### Using the information
A. In the book review, who leads the clique that Regina Afton belonged to?
B. Transcribe part of the book review, starting at the words "Shelved under" and stopping after "slept on it.".

5 out of 5 stars ★ ★ ★ ★ ★

Reviewed .

Shelved under

Oh my this book made me angry. I started Some Girls Are during lunch on Friday, got about 24 pages in (I know this because the bookmark is still at that spot), then read the rest in one big gulp on Saturday night. Want to talk about page-turners? I kept telling myself I should stop, go to bed, finish the rest with a clear head in the morning—but I literally could not turn those pages fast enough to find out what happened next. And there was no way I was sleeping without learning what happens to Regina. Even after I’d finished the book, part of me was crazy enough to want to boot up my computer again and start the review, at 12:30 am, because I was just so raw and ready to talk about this book. I didn’t—it’s Sunday morning as I write this—and we’ll see how my thoughts have set now that I’ve slept on it.

Trigger warnings (in this review and in the book) for discussions of rape, bullying, suicide ideation/attempts. Trigger warnings in the book, additionally, for eating disorders.

Up until now, Regina Afton has been a member of the Fearsome Five and the right-hand girl of clique-leader Anna Morrison. But when Anna’s boytoy Donnie attempts to rape Regina at a party and fellow Fearsome Five member Kara spreads the rumour that Regina slept with Donnie, the Fearsome Five becomes a Fearsome Four, freezing out Regina and turning her into a social pariah. Through bullying both overt and subtle, Anna and her minions make Regina’s school life a living hell. As Regina vacillates between wanting revenge and simply wanting the bullying to stop, she must confront the fact that, until recently, she wasn’t only a bully herself—but she liked it.

This is the cornerstone of Some Girls Are. Courtney Summers is so good at writing deep, intensely interesting protagonists, whether it’s “perfect Parker Fadley” from Cracked Up to Be or ostracized Romy Grey from All the Rage. Now we have Regina, who is by any metric not a good person. This book is not a case of “oh no, this poor, innocent girl is being bullied by mean people”. Without going into too much detail, Regina is complicit along with the other Fearsome Five girls in driving another girl towards suicide. So when she falls, she falls hard, and the people she once tortured have a chance to relish her disgrace.

Summers puts us in an interesting position as the reader, then. On the one hand, I want to be the moralizing person who, like Michael says in the book, tells Regina that “nobody deserves” what has happened to her. And that is true, in the abstract sense. No one deserves to be raped or to be the victim of unwanted sexual advances. No one deserves to be bullied. Yet by the same token, I cannot blame the characters around Regina, like Liz, who refuse to forgive her now that she herself is the victim:

I feel hollow, just like I felt in the days after it became devastatingly clear to her we weren’t going to be friends again and I was going to have to make her life miserable. Enough for her …

… to want to die.

“I’m sorry,” I say, and my voice cracks, splitting the word sorry in two.

### Provided information

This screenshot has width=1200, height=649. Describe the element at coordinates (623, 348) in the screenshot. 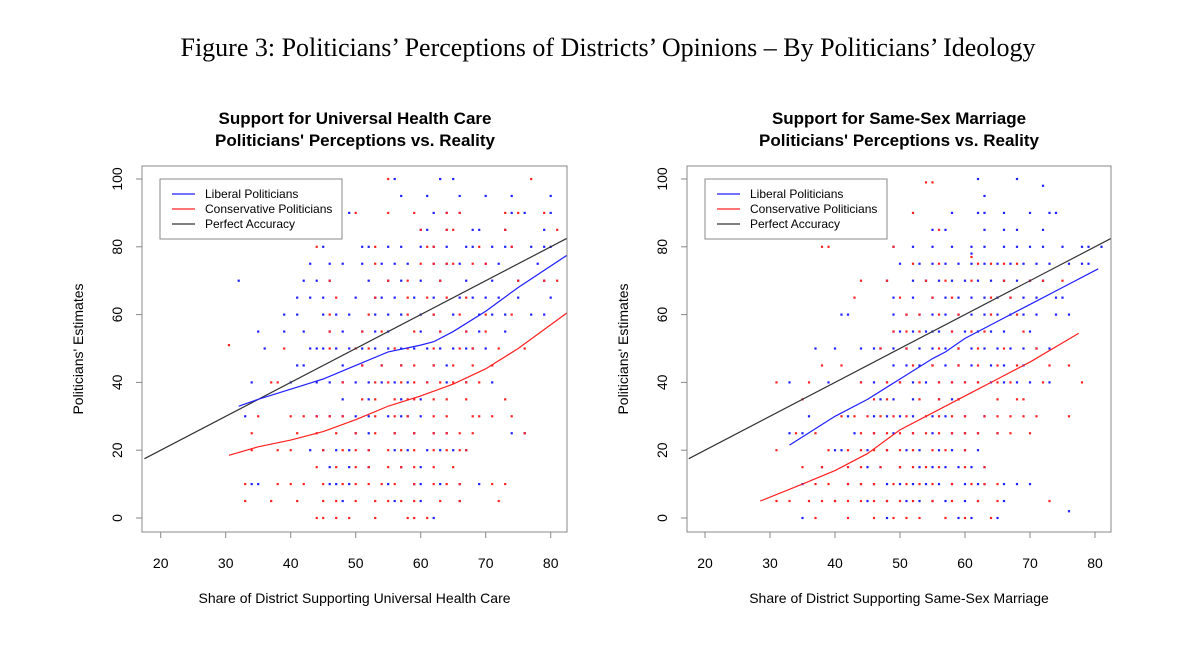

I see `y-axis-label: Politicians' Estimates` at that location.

---

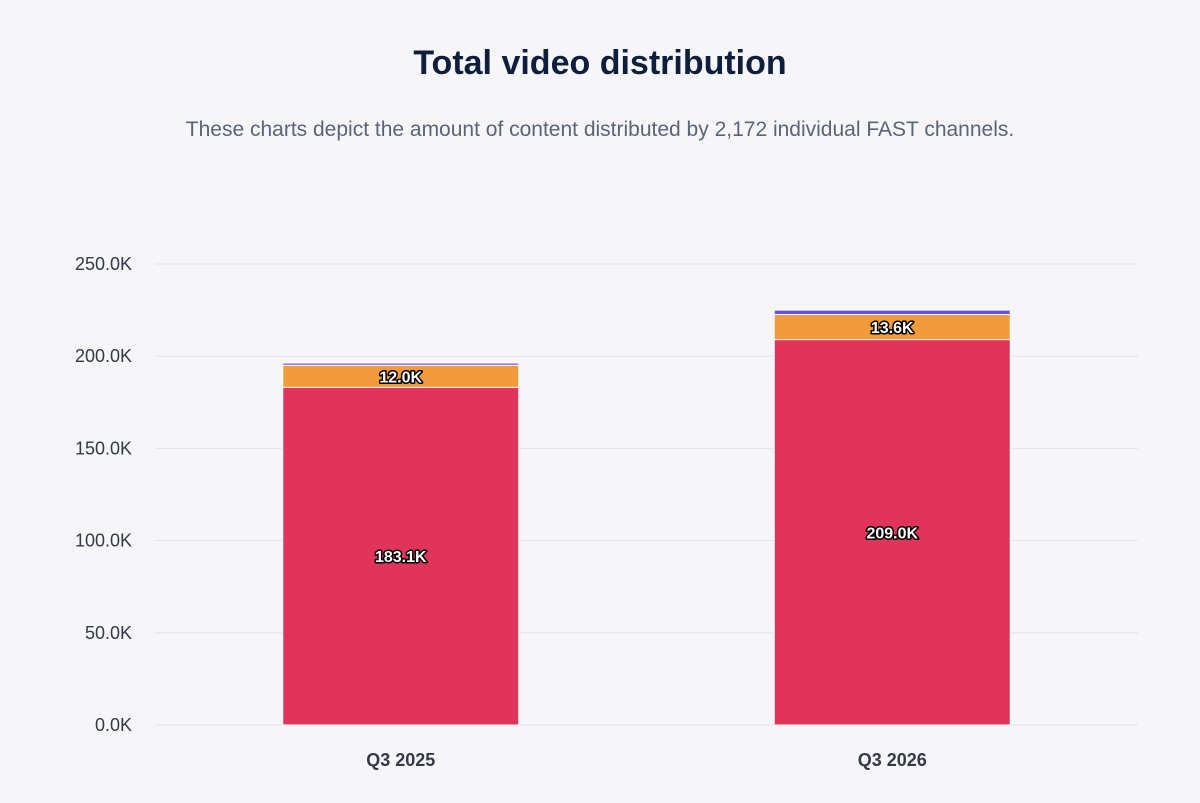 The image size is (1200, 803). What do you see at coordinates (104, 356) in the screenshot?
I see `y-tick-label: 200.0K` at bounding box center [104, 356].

### Completed exercise
A. Anna Morrison

B.
Shelved under

Oh my this book made me angry. I started Some Girls Are during lunch on Friday, got about 24 pages in (I know this because the bookmark is still at that spot), then read the rest in one big gulp on Saturday night. Want to talk about page-turners? I kept telling myself I should stop, go to bed, finish the rest with a clear head in the morning—but I literally could not turn those pages fast enough to find out what happened next. And there was no way I was sleeping without learning what happens to Regina. Even after I’d finished the book, part of me was crazy enough to want to boot up my computer again and start the review, at 12:30 am, because I was just so raw and ready to talk about this book. I didn’t—it’s Sunday morning as I write this—and we’ll see how my thoughts have set now that I’ve slept on it.